Testo tratto dall'autobiografia

The Odyssey of an American Composer

Charles Scribner's Sons, New York, 1980

pp. 97 -98


Richard Strauss regularly conducted his «Elektra», «Salome», and «Der Rosenkavalier», and a series of Mozart operas. Strauss was a dramatic maestro. Walter conducted with large movements and used any gesture to make the orchestra play; Strauss used a long baton and conducted from the wrist. Strauss's beat was small and very, very clear. His pacing was on the fast side, but he knew the form of the operas so well that proportions were never lost and everything held together whether he chose a fast or a slow tempo. When conducting Mozart at fast tempo, Strauss never pushed the voices beyond what they could sing convincingly. Each scene was a complete picture in itself but was related to the preceding and the following sections so that the pacing always seemed right.

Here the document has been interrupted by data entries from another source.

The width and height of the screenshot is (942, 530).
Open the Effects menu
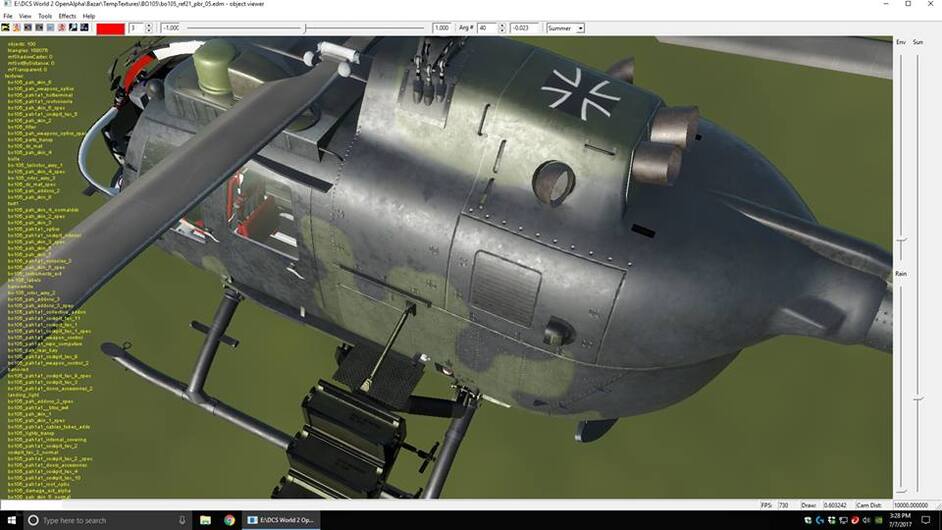[x=67, y=16]
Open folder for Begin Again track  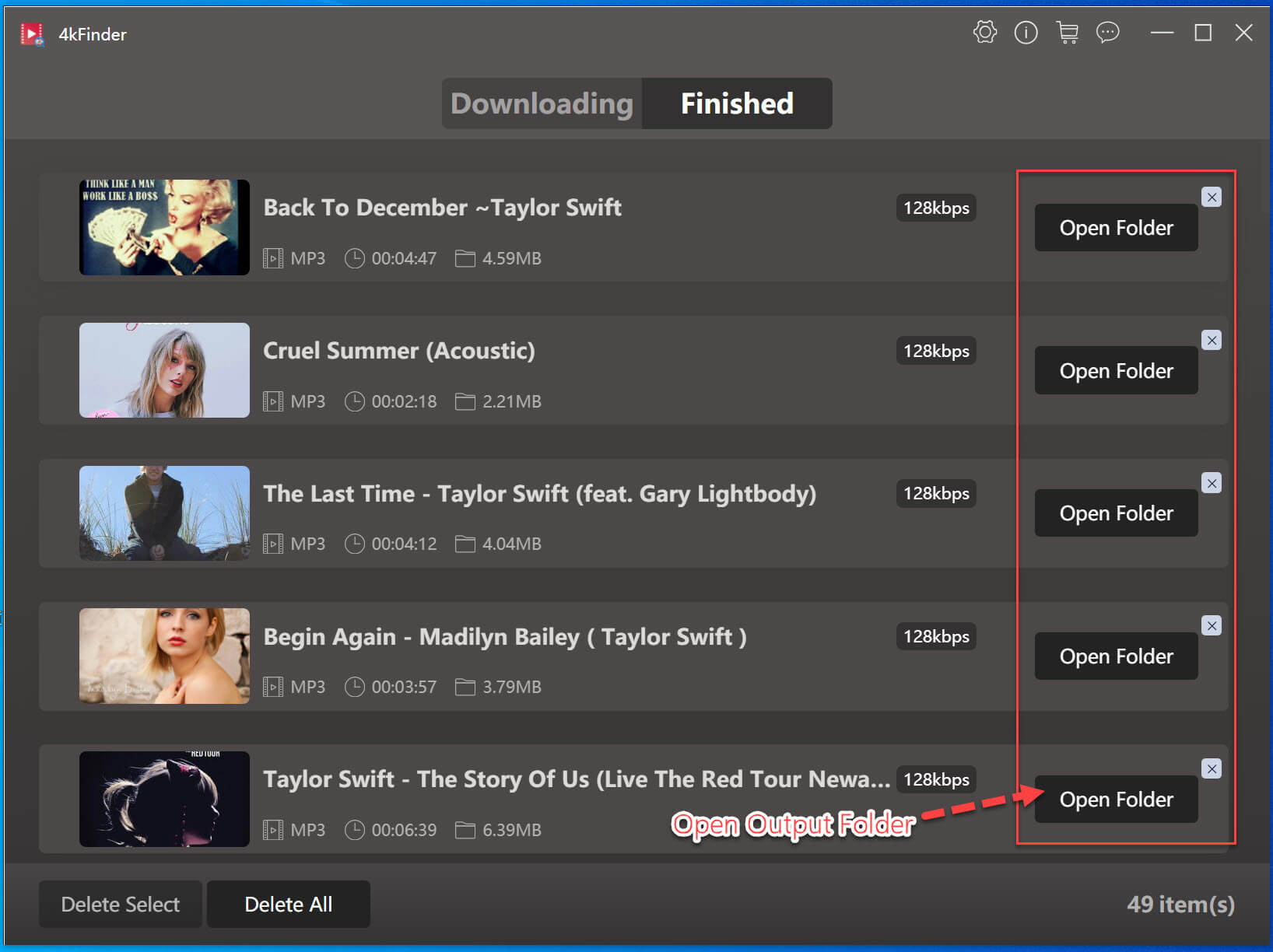(1115, 656)
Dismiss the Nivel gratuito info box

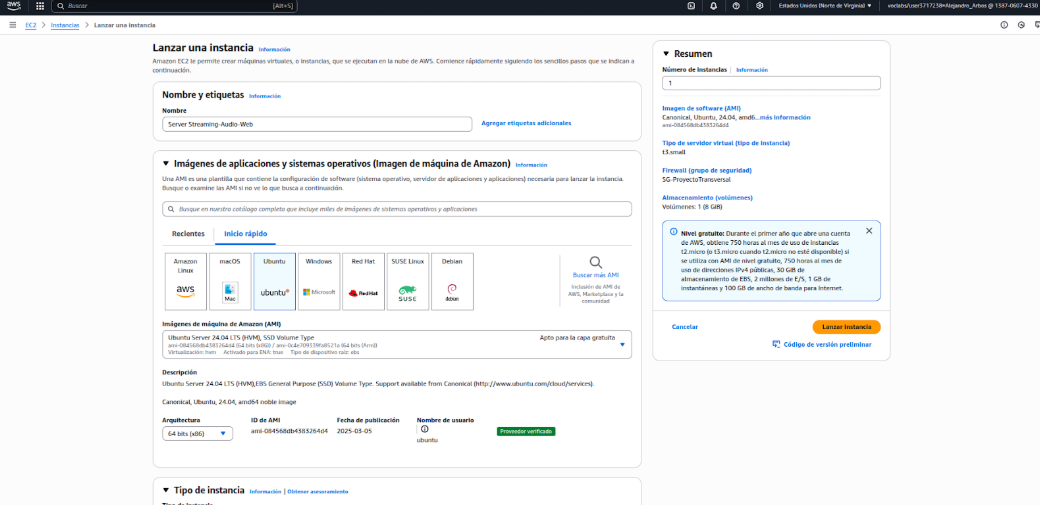tap(868, 231)
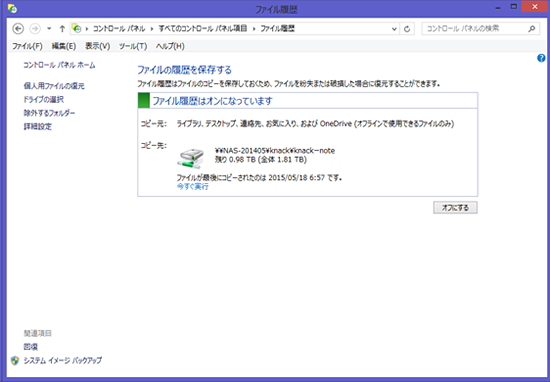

I heard him do «Die Zauberflöte», «Die Hochzeit des Figaro», «Don Giovanni», and «Così fan tutte» - all, as by custom, in German. He made the orchestra into an instrument that responded to his vision of dramatic values. It was a lyric-dramatic sound, but not mellow.
Superficially, his conducting seemed matter-of-fact, but he coaxed and carried away his singers and orchestra until they became part of the big musical picture or musical poem he wanted to project. There was no time for meditation or personal interpretation. This was most noticeable in «Elektra» and «Salome». He was a composer-conductor for whom the composition was supreme. «Don Giovanni» did not sound like the psychotic ravings of a sick man, but rather was strong, mature, and straightforward in its presentation of a dynamic life that led to ruin. Strauss built a dramatic climax that started with the overture and ended with the last note. The famous minuet was played at a very slow tempo. The lyric coloratura and humorous passages moved forward rapidly with no trace of sentimentality and Mozart's clear, clean, and dramatic vision came through.

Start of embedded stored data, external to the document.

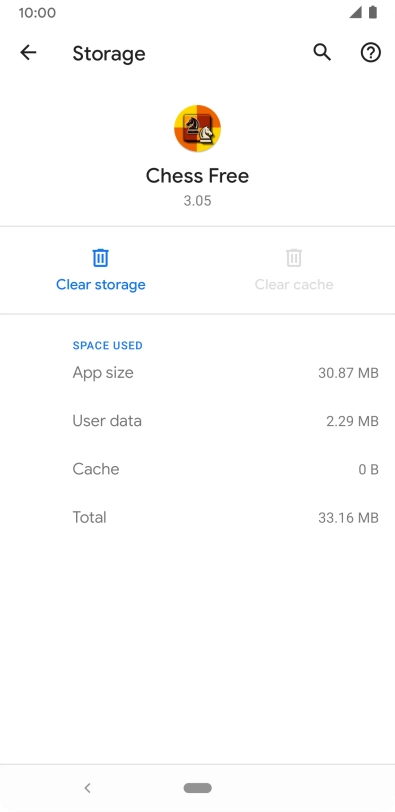
Task: Tap the Storage page title
Action: point(109,53)
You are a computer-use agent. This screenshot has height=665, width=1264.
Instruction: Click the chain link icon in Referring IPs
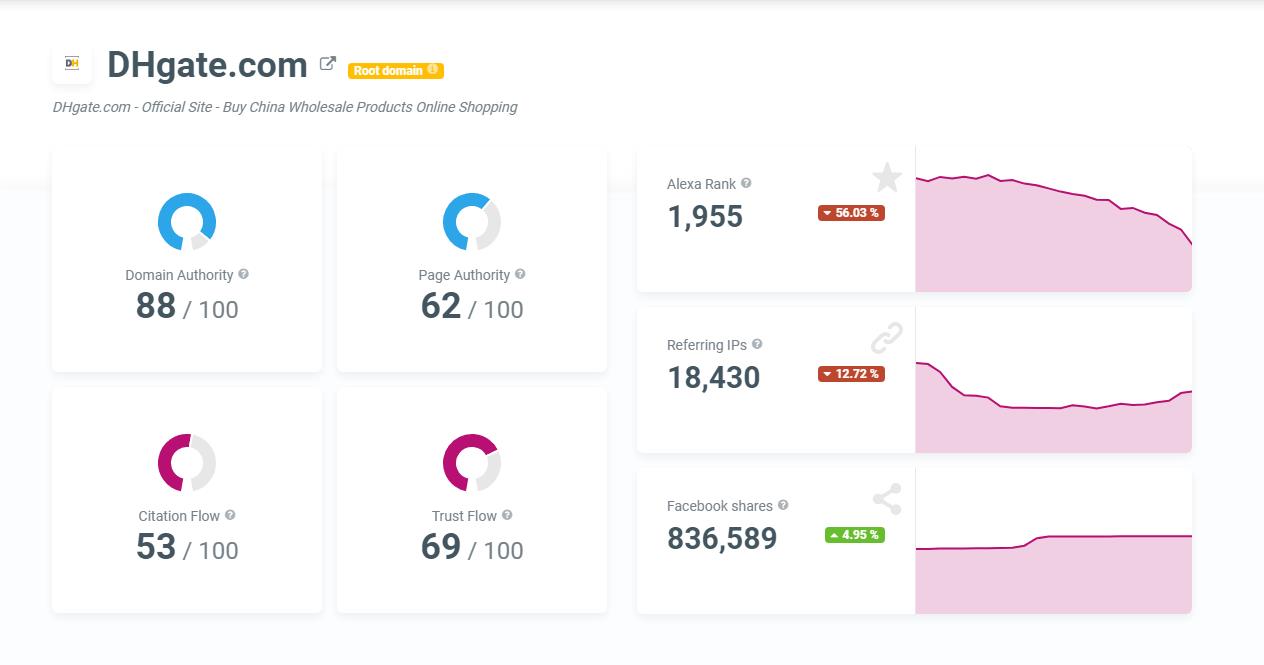click(x=886, y=338)
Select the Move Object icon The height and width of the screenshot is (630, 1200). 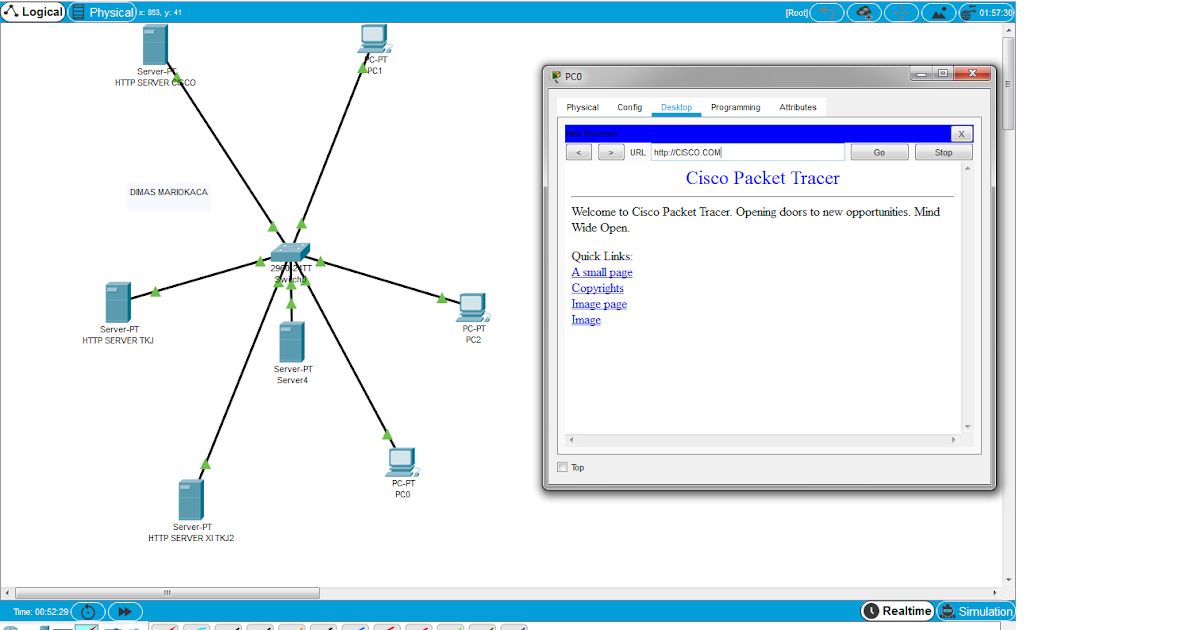(x=900, y=12)
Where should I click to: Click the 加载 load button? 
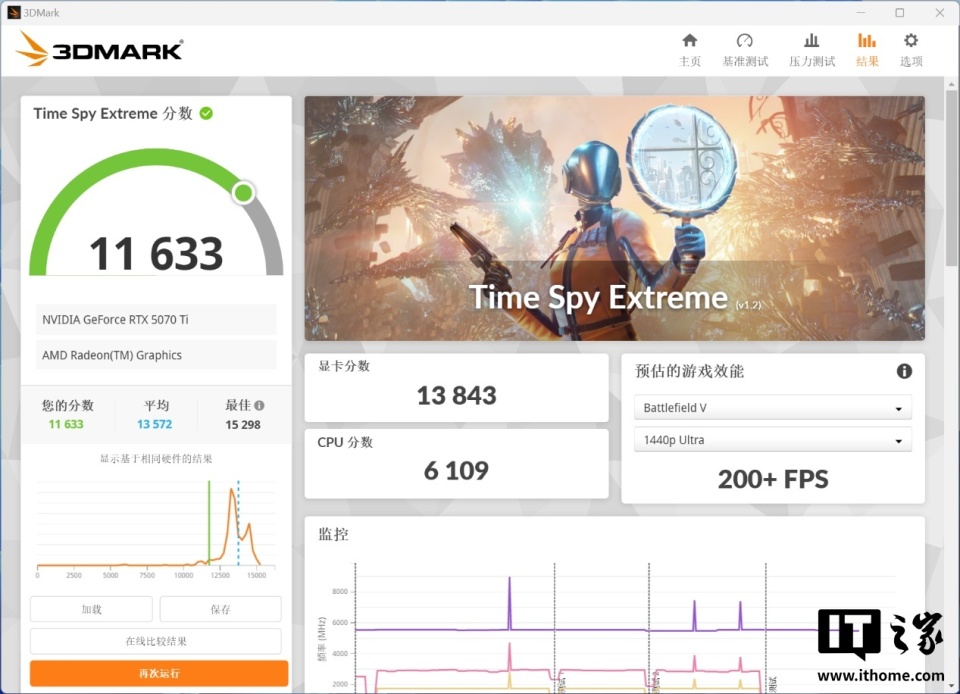coord(91,609)
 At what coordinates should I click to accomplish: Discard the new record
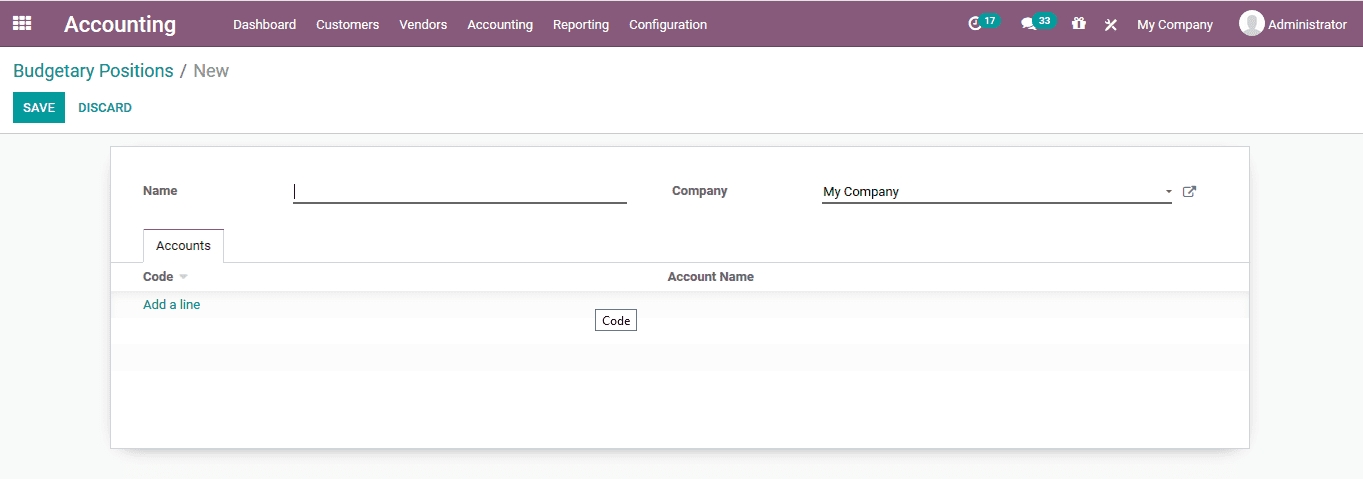pos(105,108)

«Die Zauberflöte», «Così fan tutte», and «Figaro» followed somewhat the same interpretive lines but naturally with greater or lesser intensity depending on the stylistic differences in the scores and libretti. In «Figaro» he moved the work in an ascending curve from the overture through the finale of the second act. The rest of the opera he took in a curving, lyric, dramatic line that culminated in the lovely finale of the fourth act. He projected a large picture within which all of the small sections were related. Singers and stage action had to fit into his symphonic ensemble. I can say that I think his Mozart performances were the healthiest I ever heard.

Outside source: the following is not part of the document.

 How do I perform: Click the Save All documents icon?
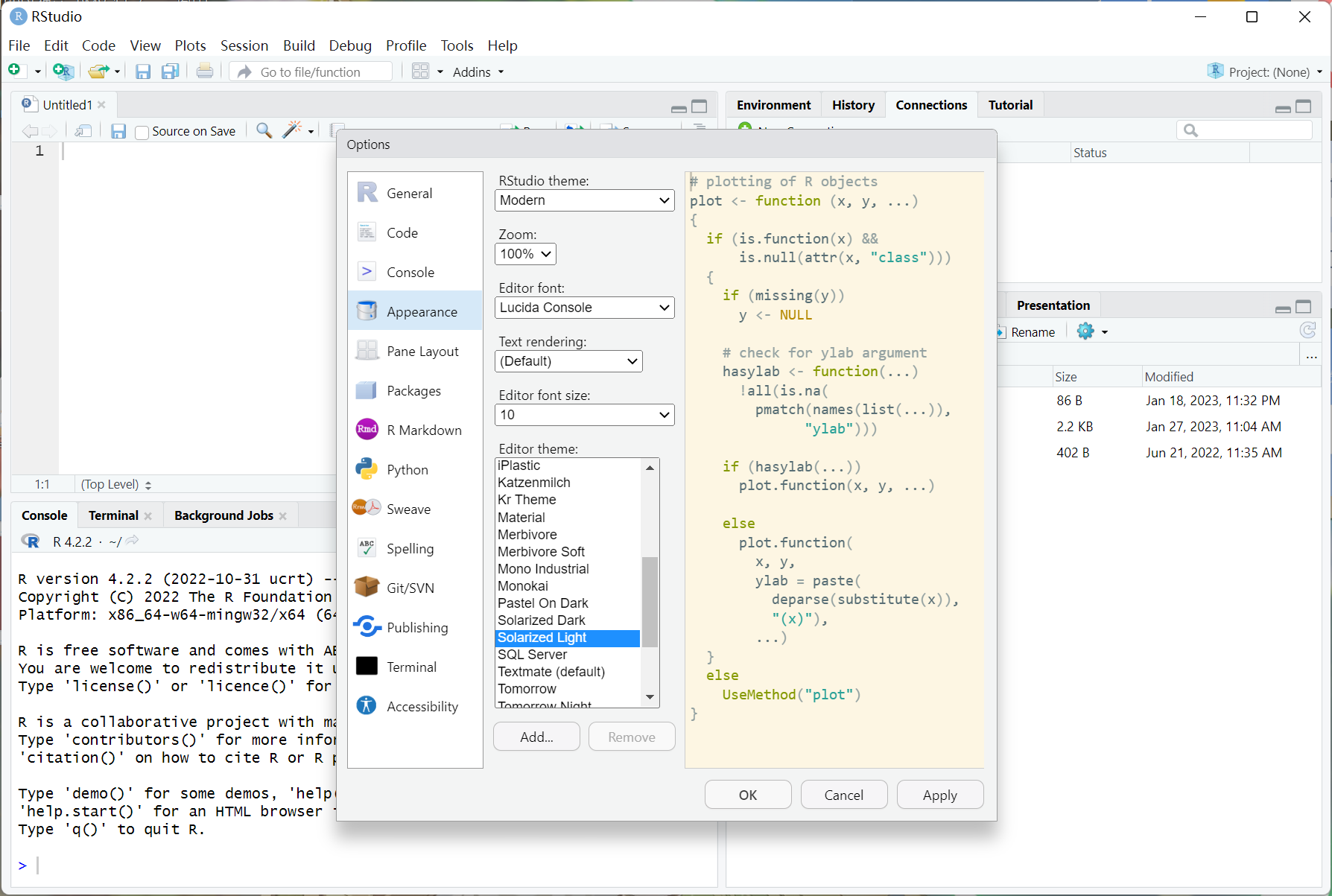(171, 72)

Strauss appeared quite often as an accompanist for famous singers like Claire Dux, Lotte Lehmann, Hermine Bosetti, and Maria Ivogun in programs of his songs. He had a fine piano touch. Performances of his own songs were nonsentimental. The structure and the poetic message were projected without exaggerated humor or coyness. His stage manners were those of a successful banker. He came on with a no-nonsense stride, made a quick, businesslike bow to the audience, sat down at the piano, and went to work. He did his job quietly and received even the ovations of the audience in a laconic spirit and with no fuss.